[Data from a pointing dataset]

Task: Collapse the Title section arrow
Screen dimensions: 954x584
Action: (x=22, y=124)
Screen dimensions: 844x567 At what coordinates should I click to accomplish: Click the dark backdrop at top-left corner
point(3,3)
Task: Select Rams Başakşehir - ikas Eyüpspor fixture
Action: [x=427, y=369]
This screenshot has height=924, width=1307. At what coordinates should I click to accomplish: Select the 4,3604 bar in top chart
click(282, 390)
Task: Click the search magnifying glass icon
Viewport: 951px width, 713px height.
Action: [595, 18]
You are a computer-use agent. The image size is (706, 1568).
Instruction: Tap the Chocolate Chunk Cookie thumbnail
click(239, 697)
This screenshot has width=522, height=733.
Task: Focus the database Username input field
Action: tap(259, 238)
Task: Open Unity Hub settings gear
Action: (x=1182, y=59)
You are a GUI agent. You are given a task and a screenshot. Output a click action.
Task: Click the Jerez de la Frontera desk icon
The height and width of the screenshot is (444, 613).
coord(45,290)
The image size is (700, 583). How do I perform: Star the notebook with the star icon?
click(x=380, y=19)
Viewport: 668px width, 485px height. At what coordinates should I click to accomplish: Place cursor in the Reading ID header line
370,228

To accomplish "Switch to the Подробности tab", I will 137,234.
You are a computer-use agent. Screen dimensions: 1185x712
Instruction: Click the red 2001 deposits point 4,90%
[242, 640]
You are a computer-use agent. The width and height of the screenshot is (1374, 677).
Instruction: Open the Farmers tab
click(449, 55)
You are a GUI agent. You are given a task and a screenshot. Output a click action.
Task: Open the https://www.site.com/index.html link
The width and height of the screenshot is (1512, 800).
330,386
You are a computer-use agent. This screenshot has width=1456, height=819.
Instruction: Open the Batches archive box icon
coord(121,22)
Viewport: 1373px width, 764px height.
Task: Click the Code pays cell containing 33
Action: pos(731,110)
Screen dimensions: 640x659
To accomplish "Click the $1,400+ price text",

SET TASK
Reproduce all of the data above word for word, with every line kept in the same order.

EXERCISE RESULT
Task: Collapse the Title section arrow
Screen dimensions: 954x584
Action: (x=22, y=124)
Screen dimensions: 844x567 At what coordinates should I click to accomplish: Click the dark backdrop at top-left corner
point(3,3)
Task: Select Rams Başakşehir - ikas Eyüpspor fixture
Action: [x=427, y=369]
This screenshot has height=924, width=1307. At what coordinates should I click to accomplish: Select the 4,3604 bar in top chart
click(282, 390)
Task: Click the search magnifying glass icon
Viewport: 951px width, 713px height.
Action: [595, 18]
You are a computer-use agent. The image size is (706, 1568).
Instruction: Tap the Chocolate Chunk Cookie thumbnail
click(239, 697)
This screenshot has width=522, height=733.
Task: Focus the database Username input field
Action: tap(259, 238)
Task: Open Unity Hub settings gear
Action: (x=1182, y=59)
You are a GUI agent. You are given a task and a screenshot. Output a click action.
Task: Click the Jerez de la Frontera desk icon
The height and width of the screenshot is (444, 613).
coord(45,290)
The image size is (700, 583). How do I perform: Star the notebook with the star icon?
click(x=380, y=19)
Viewport: 668px width, 485px height. At what coordinates should I click to accomplish: Place cursor in the Reading ID header line
370,228

To accomplish "Switch to the Подробности tab", I will 137,234.
You are a computer-use agent. Screen dimensions: 1185x712
Instruction: Click the red 2001 deposits point 4,90%
[242, 640]
You are a computer-use agent. The width and height of the screenshot is (1374, 677).
Instruction: Open the Farmers tab
click(449, 55)
You are a GUI agent. You are given a task and a screenshot. Output a click action.
Task: Open the https://www.site.com/index.html link
The width and height of the screenshot is (1512, 800).
330,386
You are a computer-use agent. This screenshot has width=1456, height=819.
Instruction: Open the Batches archive box icon
coord(121,22)
Viewport: 1373px width, 764px height.
Task: Click the Code pays cell containing 33
Action: pos(731,110)
Screen dimensions: 640x659
To accomplish "Click the $1,400+ price text",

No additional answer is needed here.